Entscheidungsstichwort (Thema)
Deliktische Haftung des Herstellers im Abgasskandal
Leitsatz (amtlich)
1. Manipulationen und falsche Angaben, mit denen gegenüber Behörden die Einhaltung rechtlicher Vorgaben vorgespiegelt wird, begründen Schadensersatzansprüche dritter Personen, wenn deren Vermögensinteressen sehenden Auges gefährdet werden, darin eine besondere Bedenkenlosigkeit ihnen gegenüber zum Ausdruck kommt und die Sittenwidrigkeit gerade im Verhältnis zum Geschädigten besteht (Anschluss an BGH, Urteil vom 20. November 1990 - VI ZR 6/90 Rn. 17 f., juris; Urteil vom 20. Oktober 1992 - VI ZR 361/91 Rn. 14, juris). Dies ist der Fall im Verhältnis zu den Käufern bei der Entwicklung und dem Inverkehrbringen eines mit dem Motor EA 189 ausgestatteten Fahrzeugs, das zur Erlangung einer EG-Typgenehmigung mit einer unzulässigen Abschalteinrichtung versehen ist.

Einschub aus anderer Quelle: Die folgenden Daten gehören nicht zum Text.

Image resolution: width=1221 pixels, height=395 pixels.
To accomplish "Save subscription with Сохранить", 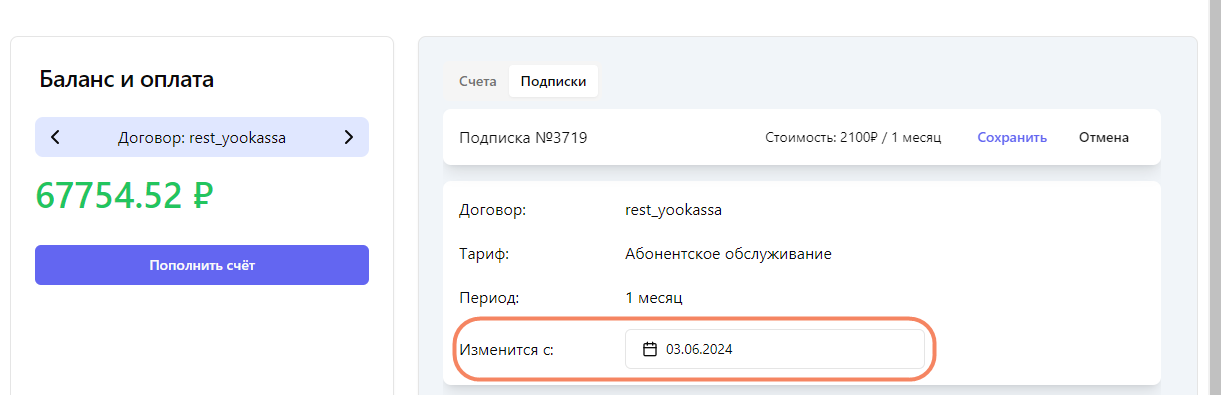I will [1012, 138].
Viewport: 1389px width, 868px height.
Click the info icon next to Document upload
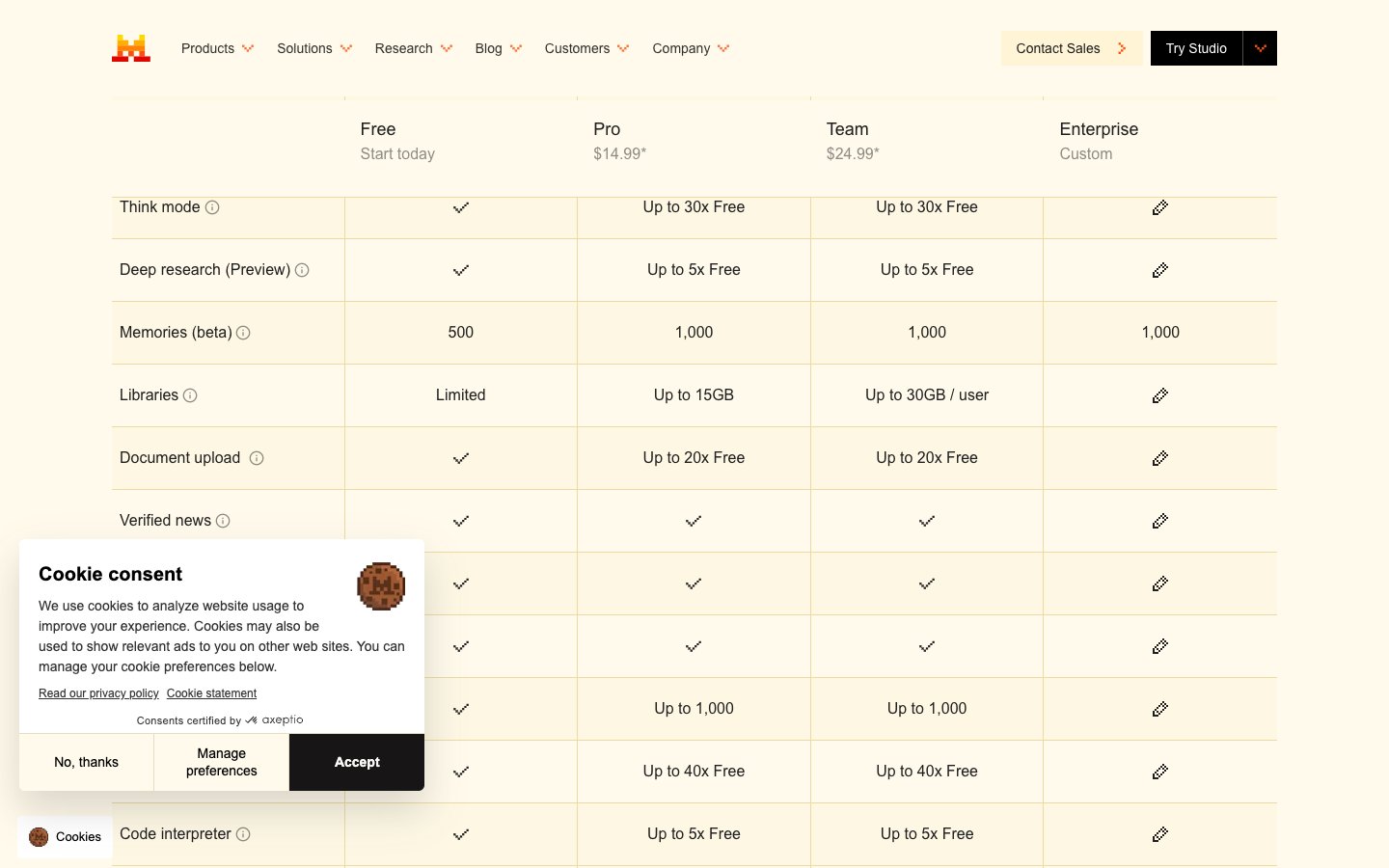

2. Der Schaden in Form der ungewollten Verbindlichkeit entstammt dem Gefahrenbereich der Vorschriften über das EG-Typgenehmigungsverfahren, weil die Typgenehmigung in das Zulassungsverfahren der Mitgliedsstaaten eingebettet ist, und erfasst damit gerade auch die Belange der Fahrzeughalter. Angesichts der marktsteuernden Zielrichtung und Wirkung dieser Normen schlägt der Makel der Typgenehmigung auf die zivilrechtlich geschlossenen Verträge durch und erweitert den Schutzbereich bei der vorsätzlichen sittenwidrigen Schädigung auch auf die Erwerber.
3. Aufgrund des schadensrechtlichen Bereicherungsverbots hat sich der Käufer die Vorteile, die er durch den Besitz des Fahrzeugs gehabt hat, anrechnen zu lassen. Dabei ist hinsichtlich des Nutzungsvorteils auf die ersparten Aufwendungen in Form des Wertverlusts, den er ansonsten bei einem alternativen mangelfreien Fahrzeugs erlitten hätte, abzustellen.
Normenkette
BGB §§ 31, 826; EG-FGV § 6; Richtlinie 2007/46/EG Art. 3 Nr. 36; EGVO 715/2007 Art. 5; ZPO § 138
Verfahrensgang
LG Hanau (Urteil vom 10.10.2018; Aktenzeichen 4 O 1315/17) |
Tenor
I. Der Senat weist darauf hin, dass er von einer Haftung der Beklagten gemäß §§ 826, 31 BGB dem Grunde nach ausgeht. An dieser Stelle ist auf folgende maßgeblichen Punkte einzugehen:
Gründe
1. Die Beklagte hat dem Kläger in einer gegen die guten Sitten verstoßenden Weise vorsätzlich einen Schaden zugefügt.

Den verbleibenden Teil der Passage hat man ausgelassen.